▸ **WHAT IS NEEDED**: Return all the lines below exactly. Any picture among them is omitted.
___ SOURCE RECORDS
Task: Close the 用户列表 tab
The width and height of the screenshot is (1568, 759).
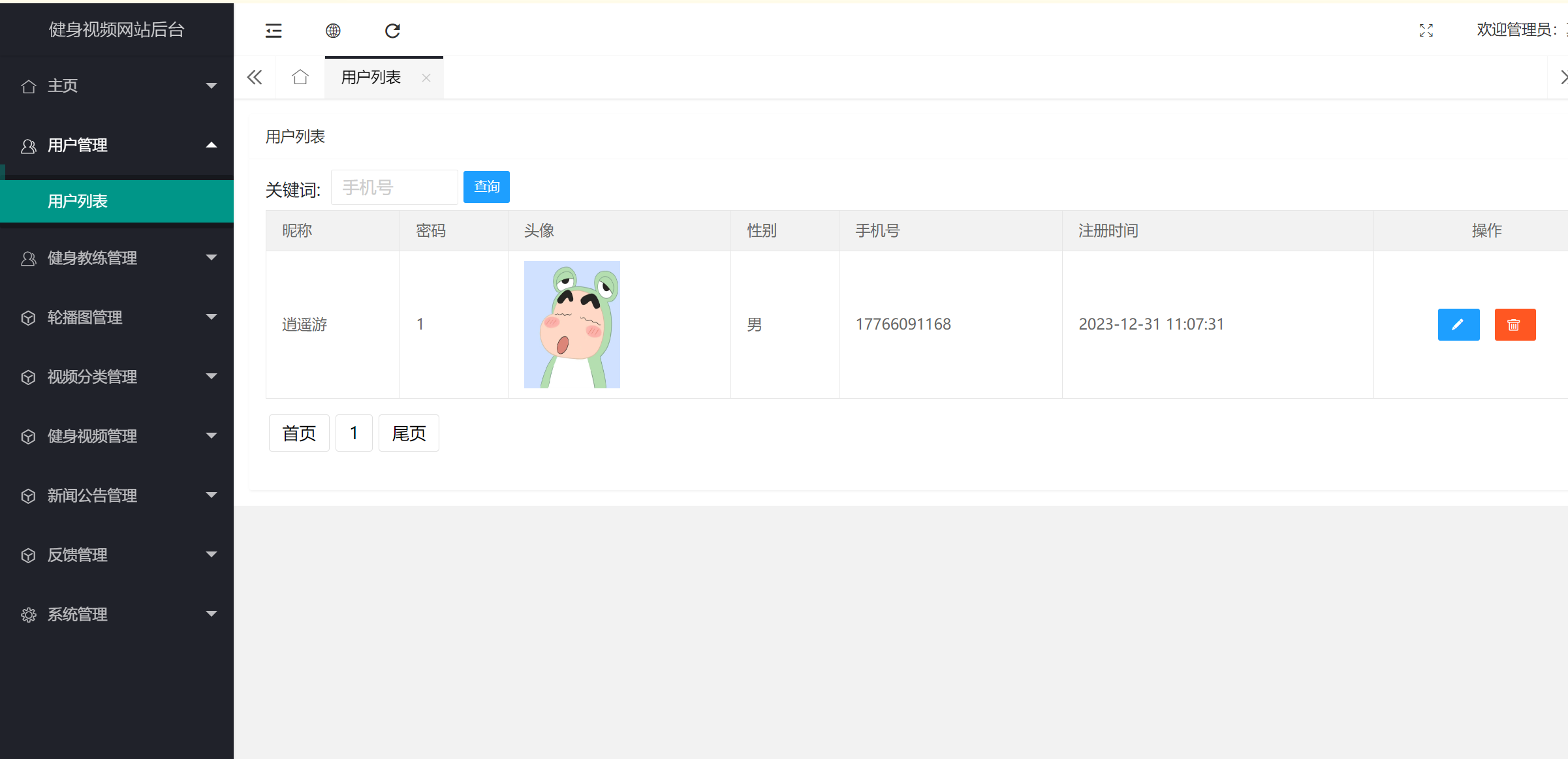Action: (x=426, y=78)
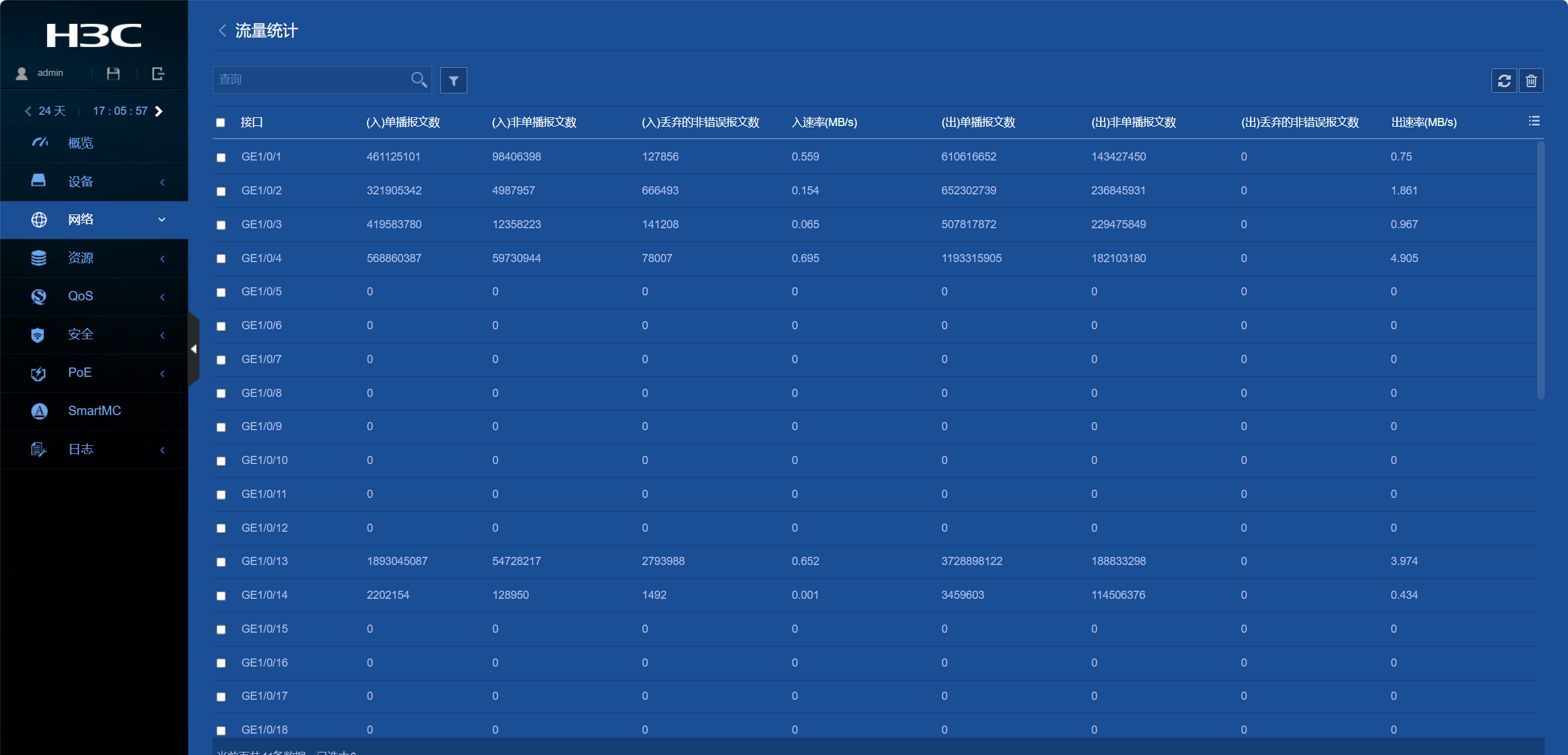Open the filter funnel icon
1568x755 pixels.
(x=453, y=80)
______
▸ **REPLY**:
Task: Close the 用户列表 tab
The width and height of the screenshot is (1568, 759).
Action: (x=426, y=78)
Open the filter funnel icon
1568x755 pixels.
(x=453, y=80)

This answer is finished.